Here are some words that ought to strike fear in the heart of every Imps fan. One thousand six hundred and eighty two. That’s the number of fans present at yesterdays game with Ebbsfleet United. I’d previously thought around two thousand two hundred was just about the absolute rock bottom for a Saturday fixture and even that is well below the budgeted gate figure even for this cut price season. It’s a measure of the disenchantment the fans have with their team and a reflection on the negative publicity coming out of the club in my view with pronouncements from the chairman, now mercifully few, putting people off and the manager, who cannot seem to give any kind of quote at all without slotting in a reference to the fact that his budget is insufficient, admittedly with the caveat that he doesn’t mind. Well the fans mind, in fact they’re appalled.
One of the best bits of radio, for me, when you get back to the car and tune to BBC Radio Lincolnshire is the period when Michael Hortin is waiting for the players or manager to become available for interview and prevails upon the Echo’s reporter, Leigh Curtis to have a chat on air. The topic was, of course that terrible gate and what that means for the attendance on Tuesday when there is another home game. One shudders to think. There was disagreement on whether a resurgent City would be able to pull the crowds back but agreement on the fact that the nature of football as essentially a working class spectator sport has changed. Of course it changed some time ago with the advent of the prawn sandwich brigade and these wealthier supporters are now evident at all games, Lincoln included but what is missing is the tribal almost, group of fans, usually coming from mass employment situations, factories etc who will support the club come what may. Of course the nature of employment has changed, certainly in Lincoln where even the largest of employers are a fraction of the size they were at one time.

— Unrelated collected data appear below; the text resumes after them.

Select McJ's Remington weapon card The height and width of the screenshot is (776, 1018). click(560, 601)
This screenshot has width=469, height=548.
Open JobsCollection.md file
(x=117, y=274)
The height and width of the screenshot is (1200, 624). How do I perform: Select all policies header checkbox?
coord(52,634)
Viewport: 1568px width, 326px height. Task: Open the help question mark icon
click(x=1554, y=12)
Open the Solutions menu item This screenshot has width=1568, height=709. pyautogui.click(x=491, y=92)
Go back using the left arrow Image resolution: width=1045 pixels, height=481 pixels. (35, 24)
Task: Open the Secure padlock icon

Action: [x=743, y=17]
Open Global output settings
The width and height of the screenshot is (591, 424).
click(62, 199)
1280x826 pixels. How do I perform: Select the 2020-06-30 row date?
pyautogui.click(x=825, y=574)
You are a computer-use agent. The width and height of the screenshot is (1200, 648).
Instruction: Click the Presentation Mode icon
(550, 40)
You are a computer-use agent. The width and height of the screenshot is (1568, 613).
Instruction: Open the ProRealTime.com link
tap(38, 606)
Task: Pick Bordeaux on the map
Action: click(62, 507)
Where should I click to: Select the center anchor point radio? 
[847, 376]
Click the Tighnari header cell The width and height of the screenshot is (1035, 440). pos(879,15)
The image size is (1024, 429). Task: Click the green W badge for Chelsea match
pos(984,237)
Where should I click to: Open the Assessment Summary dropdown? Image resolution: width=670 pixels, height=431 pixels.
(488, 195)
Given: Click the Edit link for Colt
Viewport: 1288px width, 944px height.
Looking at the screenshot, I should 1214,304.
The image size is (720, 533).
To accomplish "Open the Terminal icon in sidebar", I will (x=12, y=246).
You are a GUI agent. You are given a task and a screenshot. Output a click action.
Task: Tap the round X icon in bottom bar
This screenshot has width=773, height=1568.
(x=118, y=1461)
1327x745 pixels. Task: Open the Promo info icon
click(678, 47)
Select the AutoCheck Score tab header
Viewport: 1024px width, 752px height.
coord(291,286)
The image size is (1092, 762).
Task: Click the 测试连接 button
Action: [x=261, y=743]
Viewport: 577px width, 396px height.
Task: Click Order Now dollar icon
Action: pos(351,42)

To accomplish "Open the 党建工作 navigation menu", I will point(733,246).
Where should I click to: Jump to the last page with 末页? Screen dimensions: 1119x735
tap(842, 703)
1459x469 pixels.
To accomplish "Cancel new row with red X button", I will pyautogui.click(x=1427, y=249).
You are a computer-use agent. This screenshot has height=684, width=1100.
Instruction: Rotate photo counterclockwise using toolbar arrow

I’m starting to ramble a bit here but the point I’m trying to make is that the club can no longer expect the fans to roll in come what may as a result of some allegiance to their team although sometimes I think the club thinks they should and they will simply out of loyalty. Well now they know differently. Times are very hard and Lincolnshire is far from a wealthy area. The club has to offer something that will lift the ordinary fan out of his or her hum drum life and give them a couple of hours of escape from it and they are not doing so. Every pronouncement drags them back into the reality of their own situation. Lincoln City’s problem is that, unlike their heyday in, say the fifties or sixties, no we’ll leave it at the fifties, there are lots of other things to do of a Saturday. For example for the price of a season ticket a fan could buy a decent lightweight bike and spend their afternoons tootling about Lincolnshire’s attractive (and flat) leafy lanes pleasing both their doctor and their wife, once the beer gut starts to disappear. For the price of one season’s football that investment could provide twenty years of healthy recreation and yet footballers wages and therefore admission prices continue up and up as opposed to the very people who provide those wages.
This game did though, provide a glimpse of what might be as an early goal, never a bad thing, settled City’s nerves and they produced some terrific stuff, moving the ball around well and quickly but as is, dare I say, usually the case, the failure to capitalise on their advantage when a couple of gilt edged chances were spurned, they lapsed back into trying to sit on a one goal lead only for the inevitable to happen and Ebbsfleet deservedly equalised.
At the risk of perpetuating the gloom, this situation cannot continue and certainly Lincoln City cannot survive as a full time club having alienated their supporters to the extent they have, already it’s starting to look too late for any success to accrue this season, quite the opposite. I do hope I’m entirely wrong about this.